I suggest changing the autonegotiation mask, which leaves autoneg enabled:
ethtool -s eth0 advertise 0x20
this is supported and should accomplish what you want.
> I suggest changing the autonegotiation mask, which leaves autoneg enabled:
>
> ethtool -s eth0 advertise 0x20
>
> this is supported and should accomplish what you want.
That doesn't fix anything for me - I still get unreliable operation:
[root@lyra ~]# ethtool -s eth0 advertise 0x20
...wait...
[root@lyra ~]# ethtool eth0
Settings for eth0:
Supported ports: [ TP ]
Supported link modes: 10baseT/Half 10baseT/Full
100baseT/Half 100baseT/Full
1000baseT/Full
Supports auto-negotiation: Yes
Advertised link modes: 1000baseT/Full
Advertised auto-negotiation: Yes
Speed: 1000Mb/s
Duplex: Full
Port: Twisted Pair
PHYAD: 1
Transceiver: internal
Auto-negotiation: on
Supports Wake-on: pumbag
Wake-on: g
Current message level: 0x00000001 (1)
Link detected: yes
[root@lyra ~]# ping 192.168.0.3
PING 192.168.0.3 (192.168.0.3) 56(84) bytes of data.
64 bytes from 192.168.0.3: icmp_seq=3 ttl=64 time=0.163 ms
64 bytes from 192.168.0.3: icmp_seq=7 ttl=64 time=0.106 ms
64 bytes from 192.168.0.3: icmp_seq=8 ttl=64 time=0.127 ms
64 bytes from 192.168.0.3: icmp_seq=13 ttl=64 time=0.144 ms
64 bytes from 192.168.0.3: icmp_seq=17 ttl=64 time=0.118 ms
64 bytes from 192.168.0.3: icmp_seq=18 ttl=64 time=0.168 ms
^C
--- 192.168.0.3 ping statistics ---
19 packets transmitted, 6 received, 68% packet loss, time 18829ms
rtt min/avg/max/mdev = 0.106/0.137/0.168/0.026 ms
[root@lyra ~]#
Note the packet loss.
These systems worked OK before upgrading to FC9.

**DATA RECORDS**:
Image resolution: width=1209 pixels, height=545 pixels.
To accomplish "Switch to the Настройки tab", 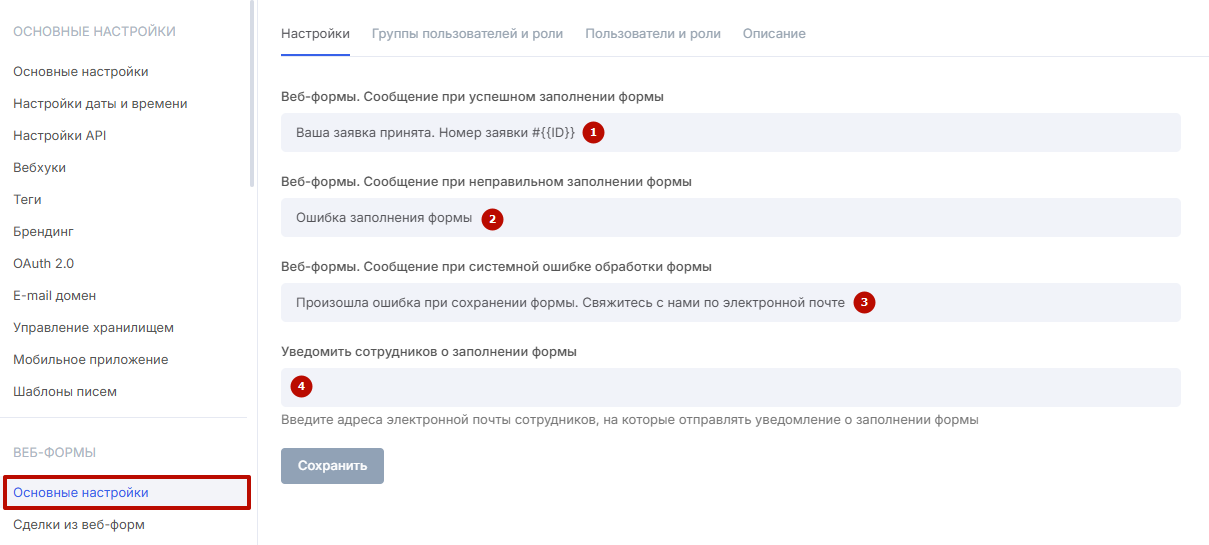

--

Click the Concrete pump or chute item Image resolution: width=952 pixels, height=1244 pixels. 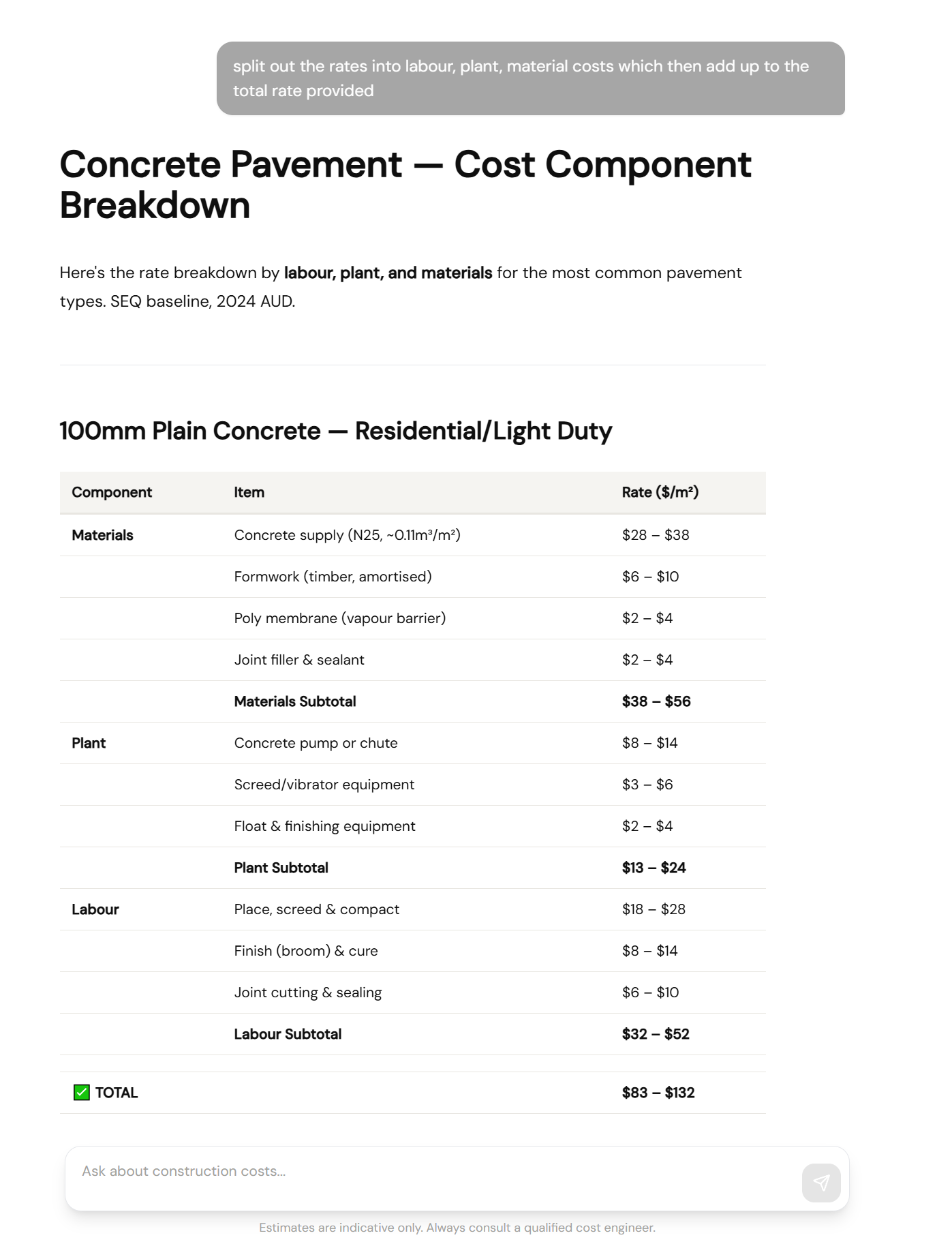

* * *

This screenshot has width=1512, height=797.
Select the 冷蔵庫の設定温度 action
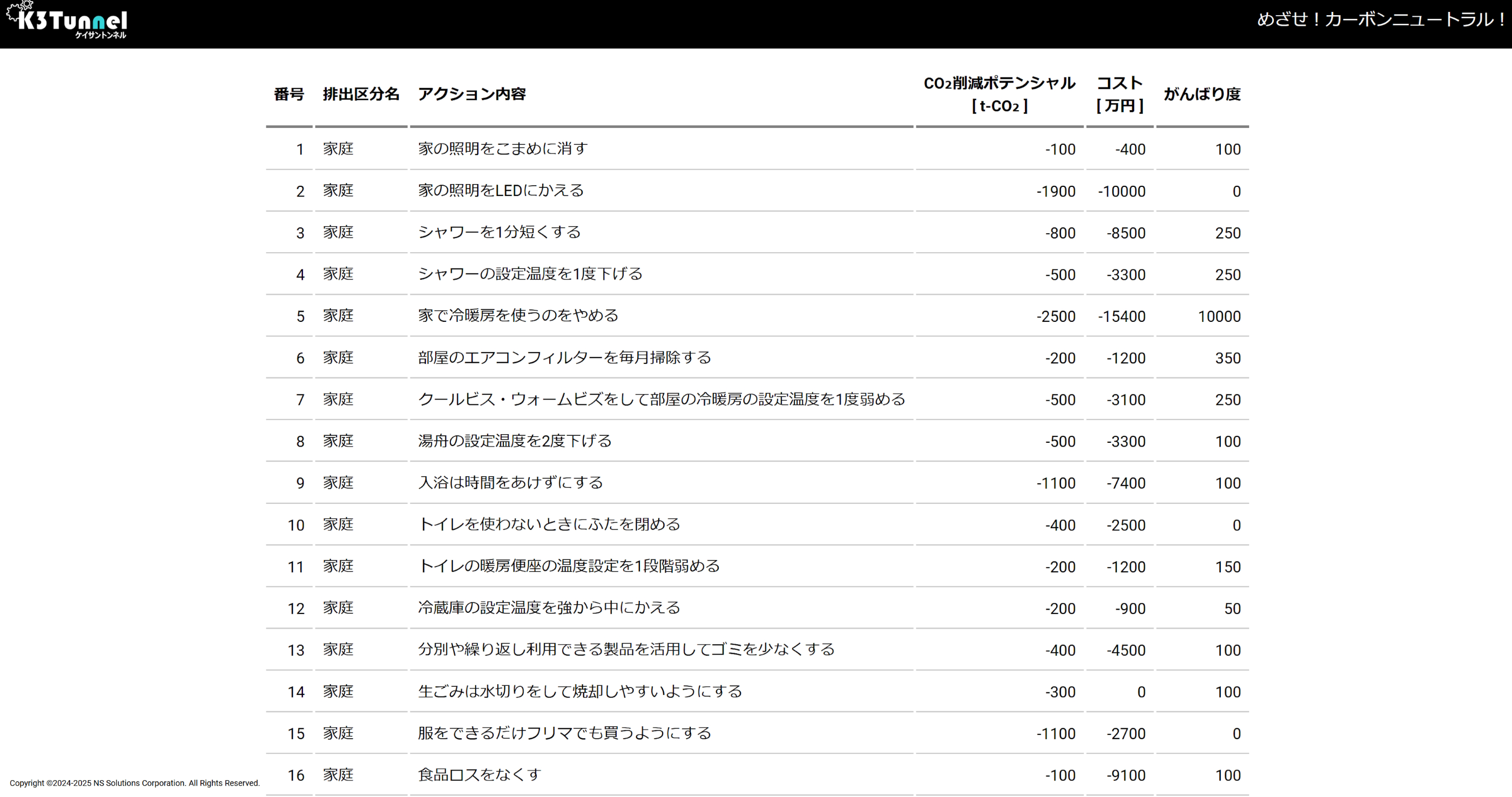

**THE PROBLEM**: In the ethtool forum exchange, what packet loss did the ping to 192.168.0.3 report after the advertise command was run? The data come from a source unrelated to the ethtool forum exchange.

**OUTPUT BELOW**: It reported 68% packet loss, with 6 of 19 packets received.